Aristotle was the first to have a theory about Deaf people.  His thought was that human beings can only learn through hearing spoken language. Deaf people were therefore seen as being unable to learn or educated in any way.  This resulted in deaf individuals often being denied even their fundamental rights. In some places, they weren’t permitted to buy property or marry. Some were even forced to have guardians. The law labeled them as “non-persons.” This negative perspective of deaf individuals has unfortunately continued through the centuries, even into our own generation. Fortunately, with improved access to education and professional interpreting services, Deaf and hard of hearing individuals are now afforded the same opportunities as everyone else. Today, there are more Deaf and hard of hearing professionals in the fields of medicine, engineering, technology, law and leadership than ever before.

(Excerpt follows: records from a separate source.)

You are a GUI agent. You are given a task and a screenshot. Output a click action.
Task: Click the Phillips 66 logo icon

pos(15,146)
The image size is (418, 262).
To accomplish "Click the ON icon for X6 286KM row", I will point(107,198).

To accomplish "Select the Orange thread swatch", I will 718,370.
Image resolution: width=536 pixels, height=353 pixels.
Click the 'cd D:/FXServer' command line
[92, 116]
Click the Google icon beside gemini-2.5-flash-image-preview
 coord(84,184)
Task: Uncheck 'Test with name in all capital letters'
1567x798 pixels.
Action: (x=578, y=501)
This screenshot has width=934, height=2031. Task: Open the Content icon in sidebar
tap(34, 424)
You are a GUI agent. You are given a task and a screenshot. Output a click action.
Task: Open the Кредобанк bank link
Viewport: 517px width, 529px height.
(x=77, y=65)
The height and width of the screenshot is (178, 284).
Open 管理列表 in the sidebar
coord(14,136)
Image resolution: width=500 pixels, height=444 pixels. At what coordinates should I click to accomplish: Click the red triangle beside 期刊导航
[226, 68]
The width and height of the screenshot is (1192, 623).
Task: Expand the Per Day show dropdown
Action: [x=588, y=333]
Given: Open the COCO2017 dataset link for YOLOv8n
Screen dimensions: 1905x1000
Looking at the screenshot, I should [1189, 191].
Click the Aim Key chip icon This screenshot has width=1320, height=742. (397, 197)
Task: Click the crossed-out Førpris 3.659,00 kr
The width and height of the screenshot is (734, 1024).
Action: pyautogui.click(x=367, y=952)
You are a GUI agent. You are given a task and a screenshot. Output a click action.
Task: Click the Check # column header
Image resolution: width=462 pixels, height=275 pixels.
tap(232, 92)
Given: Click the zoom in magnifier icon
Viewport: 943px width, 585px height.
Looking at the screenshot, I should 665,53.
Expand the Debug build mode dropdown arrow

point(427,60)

Aristotle’s claim was disputed in Europe during the Renaissance as scholars attempted to educate deaf people for the first time in recorded history. This sparked the creation of sign language. Organized deaf education was non-existent until the 1700s when the first public deaf school was established in France. French sign language was introduced in America in the 1800’s and has been widely used ever since. Deaf people have depended on their friends, teachers or family members to “interpret” for them for generations.

In 1964, American Sign Language became recognized as an official language with its own unique syntax and grammar, although, to this day, there is no written form.  Thus, written English is considered a second language for most Deaf people.

Also in 1964, the Registry of Interpreters for the Deaf, an organization that certifies interpreters, was established.  Interpreter training programs began in the 1970s, consisting of six – eight-week classes developed for friends and family of deaf individuals to enhance vocabulary and provide some structure to what these ‘helpers’ were doing.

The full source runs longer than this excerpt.